Old habits die hard!  I was taking Plexus on a regular basis for a little over a month and felt absolutely great! However, due to our financial situation, I was not able to continue on it last month - and I could definitely tell a difference!  But, I'm excited to say, I have purchased and RECEIVED this month's supply!  I couldn't be happier to finally get back on it.  It makes me feel great (loads of energy, which is in dire need lately), and I was losing weight.  Granted (and this is great news, people), I didn't gain weight in the month I was off of it (okay...maybe a few pounds, but that Halloween candy is sooooo good!), but I feel better on it, and I can't wait to get back to my confidant self.  :)

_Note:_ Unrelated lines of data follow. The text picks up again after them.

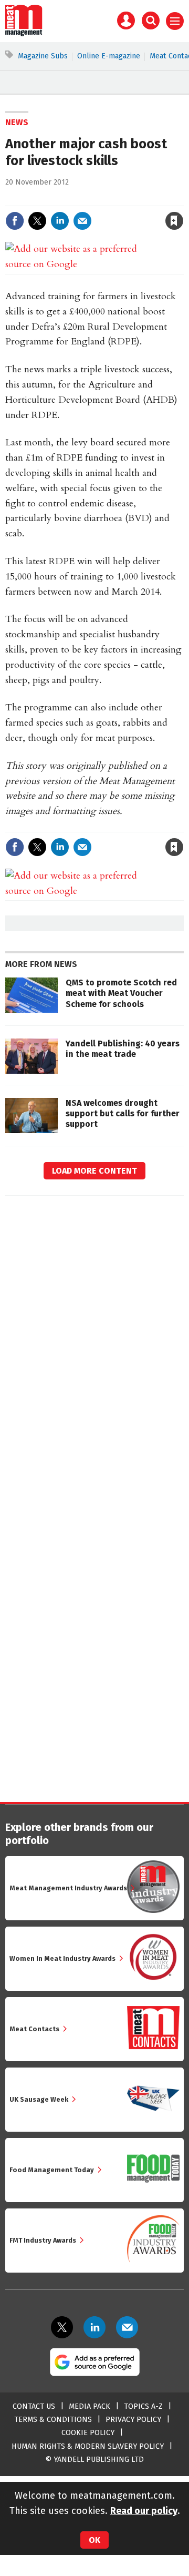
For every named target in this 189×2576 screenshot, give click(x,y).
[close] (182, 199)
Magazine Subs (43, 56)
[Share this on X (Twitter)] (37, 220)
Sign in (52, 199)
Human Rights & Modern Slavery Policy (88, 2446)
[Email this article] (82, 220)
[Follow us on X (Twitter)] (62, 2327)
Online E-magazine (108, 56)
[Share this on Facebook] (14, 220)
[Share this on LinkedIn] (59, 220)
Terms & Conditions (53, 2419)
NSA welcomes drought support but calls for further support (123, 1113)
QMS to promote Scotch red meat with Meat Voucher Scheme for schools (121, 993)
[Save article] (174, 220)
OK (94, 2540)
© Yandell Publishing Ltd (94, 2459)
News (16, 122)
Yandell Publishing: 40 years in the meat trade (123, 1048)
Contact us (34, 2406)
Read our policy (143, 2511)
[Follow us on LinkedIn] (94, 2327)
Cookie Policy (87, 2432)
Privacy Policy (133, 2419)
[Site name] (24, 33)
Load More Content (94, 1171)
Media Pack (89, 2406)
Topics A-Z (143, 2406)
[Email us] (127, 2327)
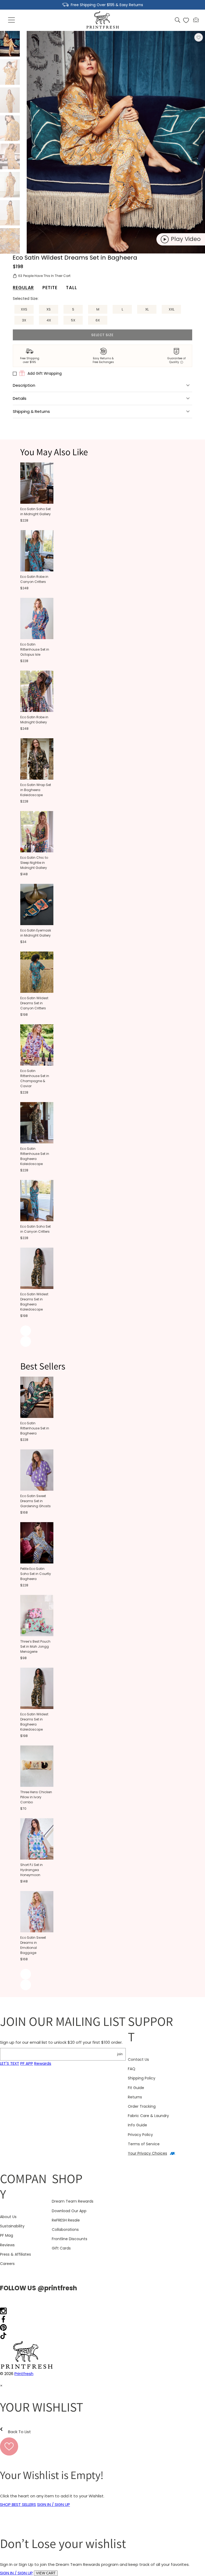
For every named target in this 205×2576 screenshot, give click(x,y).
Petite (49, 287)
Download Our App (69, 2211)
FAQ (131, 2068)
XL (147, 309)
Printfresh (23, 2373)
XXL (171, 309)
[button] (11, 20)
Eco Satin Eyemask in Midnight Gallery (35, 933)
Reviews (7, 2245)
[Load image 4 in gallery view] (10, 156)
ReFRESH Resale (66, 2220)
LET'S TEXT (9, 2063)
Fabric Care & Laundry (148, 2115)
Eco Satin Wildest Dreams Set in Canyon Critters (34, 1003)
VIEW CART (46, 2573)
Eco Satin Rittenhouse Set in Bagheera (34, 1428)
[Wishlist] (186, 20)
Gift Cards (61, 2248)
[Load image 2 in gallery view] (10, 72)
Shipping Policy (141, 2078)
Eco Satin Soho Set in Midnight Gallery (35, 511)
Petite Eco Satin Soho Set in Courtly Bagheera (35, 1573)
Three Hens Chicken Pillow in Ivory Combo (36, 1797)
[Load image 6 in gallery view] (10, 213)
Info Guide (137, 2125)
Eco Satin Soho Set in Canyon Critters (35, 1229)
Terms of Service (144, 2144)
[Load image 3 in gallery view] (10, 128)
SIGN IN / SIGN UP (53, 2504)
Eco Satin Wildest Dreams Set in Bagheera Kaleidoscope (34, 1302)
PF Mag (6, 2235)
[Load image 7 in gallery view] (10, 241)
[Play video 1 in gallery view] (10, 100)
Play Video (186, 239)
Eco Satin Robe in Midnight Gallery (34, 719)
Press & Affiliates (15, 2254)
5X (73, 320)
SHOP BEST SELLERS (18, 2504)
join (120, 2054)
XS (48, 309)
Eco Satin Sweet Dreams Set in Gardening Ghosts (35, 1501)
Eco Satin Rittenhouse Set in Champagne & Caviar (34, 1078)
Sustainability (12, 2226)
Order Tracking (142, 2106)
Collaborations (65, 2229)
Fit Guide (136, 2087)
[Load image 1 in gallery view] (10, 44)
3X (24, 320)
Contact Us (138, 2059)
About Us (8, 2216)
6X (98, 320)
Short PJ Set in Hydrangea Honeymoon (31, 1870)
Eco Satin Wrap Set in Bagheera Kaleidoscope (35, 790)
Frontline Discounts (69, 2239)
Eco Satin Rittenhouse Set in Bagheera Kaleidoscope (34, 1156)
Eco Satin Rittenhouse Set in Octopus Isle (34, 649)
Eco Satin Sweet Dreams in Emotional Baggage (33, 1945)
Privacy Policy (140, 2134)
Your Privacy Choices (147, 2153)
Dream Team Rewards (72, 2201)
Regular (23, 287)
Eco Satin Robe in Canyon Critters (34, 579)
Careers (7, 2263)
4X (48, 320)
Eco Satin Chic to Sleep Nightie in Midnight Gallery (34, 862)
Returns (135, 2097)
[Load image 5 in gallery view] (10, 184)
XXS (24, 309)
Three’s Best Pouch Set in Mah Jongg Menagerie (35, 1646)
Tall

Everything else feels kind of chaotic as well.  The apartment has started to become such a MESS lately.  And the sad truth of that is that I have z.e.r.o. energy to do anything about it.  While I'm not home, I have all sorts of ideas and motivation to tackle it, but once I'm home - nope.  It does not get done.  However, I truly feel these 16-hour days have a lot to do with it.  I work three 16-hour days in a row every week.  Talk about exhausting!  By the time I get home, I literally shower and go to bed.  And this past weekend, I did literally nothing.  I caught up on tv shows and did not pay one ounce of attention to the housework that needed to be done.  Not good.  Not good at all.  Thankfully, I have an amazing husband who keeps the apartment from being taken over by rodents of all shapes and sizes... :D.  However, I need to focus and put int the effort to organize it and maintain a clean house.  I really think with Christmas coming up, it'll be a great time to go through everything and organize it.  Plus, Christmas is absolutely my favorite time of year! What's not to be excited about?!

I think some of my weird feelings lately also come from going home a lot.  At LEAST two weekends a month, I'm in the burg visiting with my family and being sure I'm there for Pops.  I know it's a good thing that I'm doing and I love spending time with him, but it definitely catches up with me the following weekend - which leaves ZERO weekends to be productive.  It's a never-ending cycle. *sigh*  But I'm praying to break out of it soon, and I know getting back on Plexus is going to do me wonders!  Bring.It.On.  That pretty much sums it all up.  In a nutshell.

So, basically, I'm just ready to become a better 'me' and get back to having energy and feeling great about life!  Not that I don't feel great about it now, but I'm kind of just 'content'.  Which is fine for a while, but I'm ready for my optimism and positivity to shine right through!  So, I'm going to continue praying about it and get back on Plexus TOMORROW.  There's no better time than the present to make the necessary changes that I am looking for.